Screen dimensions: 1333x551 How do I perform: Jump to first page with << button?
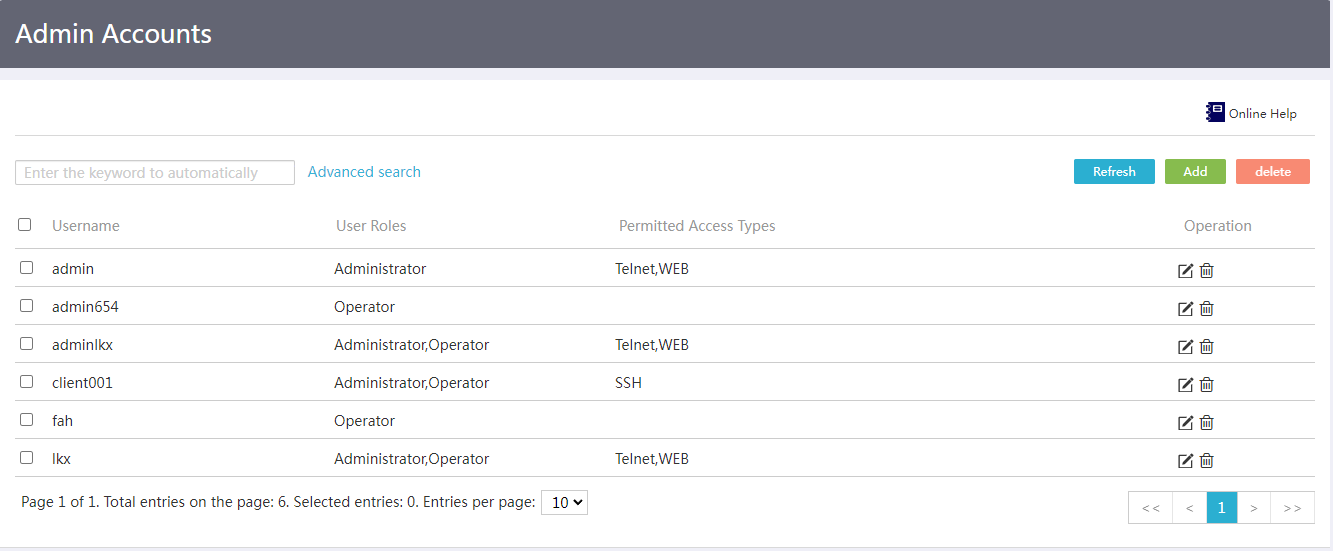coord(1150,508)
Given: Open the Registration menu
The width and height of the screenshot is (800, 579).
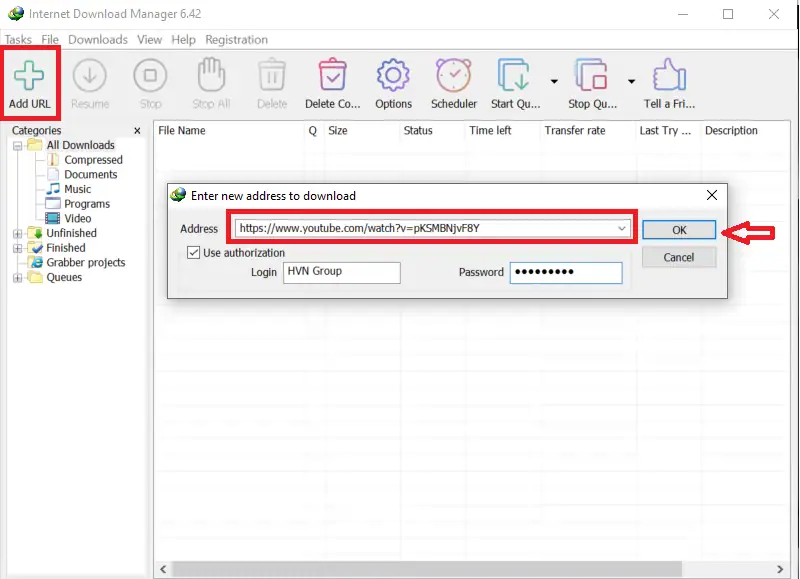Looking at the screenshot, I should [x=236, y=40].
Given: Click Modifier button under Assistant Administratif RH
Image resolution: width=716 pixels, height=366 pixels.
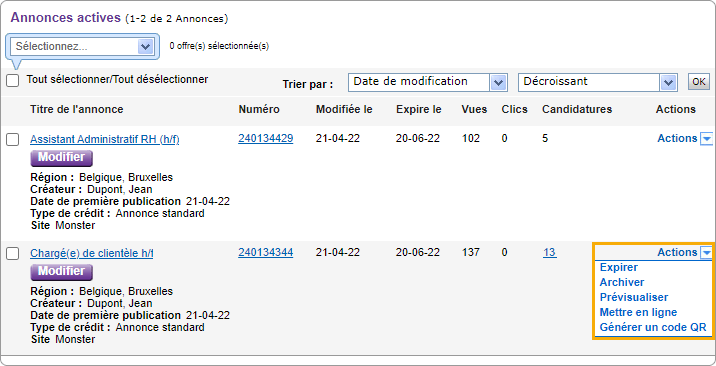Looking at the screenshot, I should tap(62, 158).
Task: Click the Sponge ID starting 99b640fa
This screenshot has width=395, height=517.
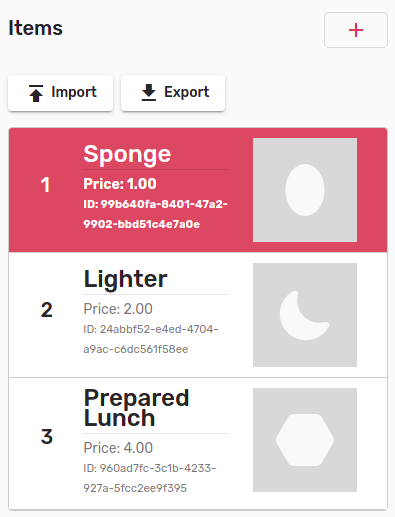Action: [155, 214]
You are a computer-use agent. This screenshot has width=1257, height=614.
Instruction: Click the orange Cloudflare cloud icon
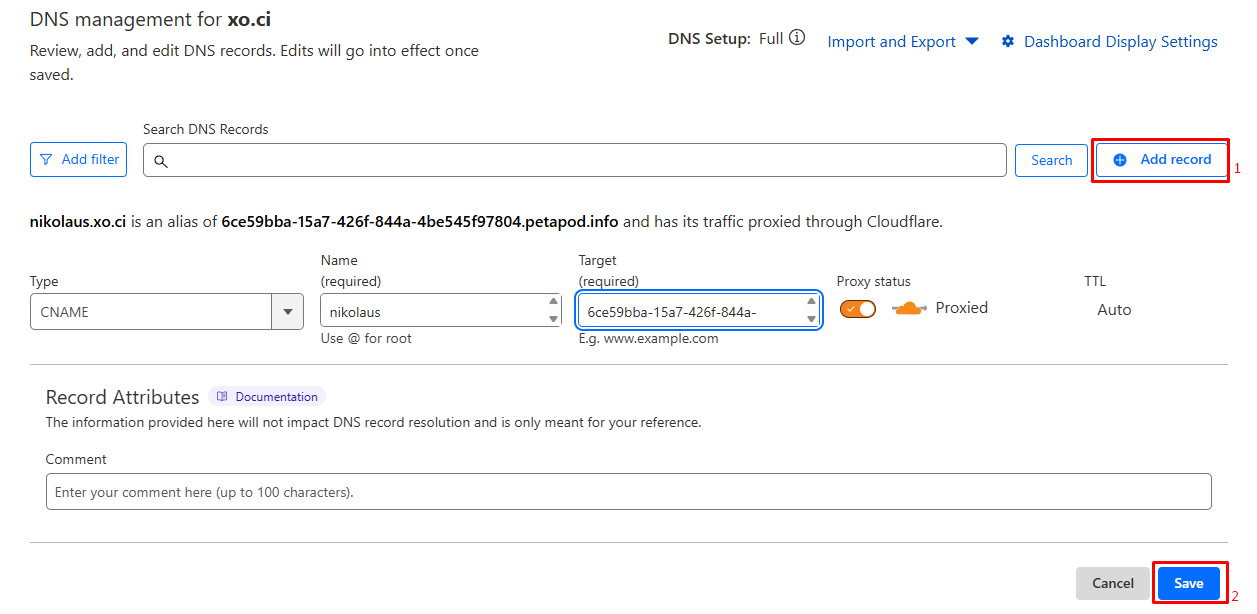tap(909, 309)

◆ ◆ ◆ ◆ ◆

Across the preceding records, count the lines with the word "Given" in them and give that figure alone.

» **Solution to this problem**
2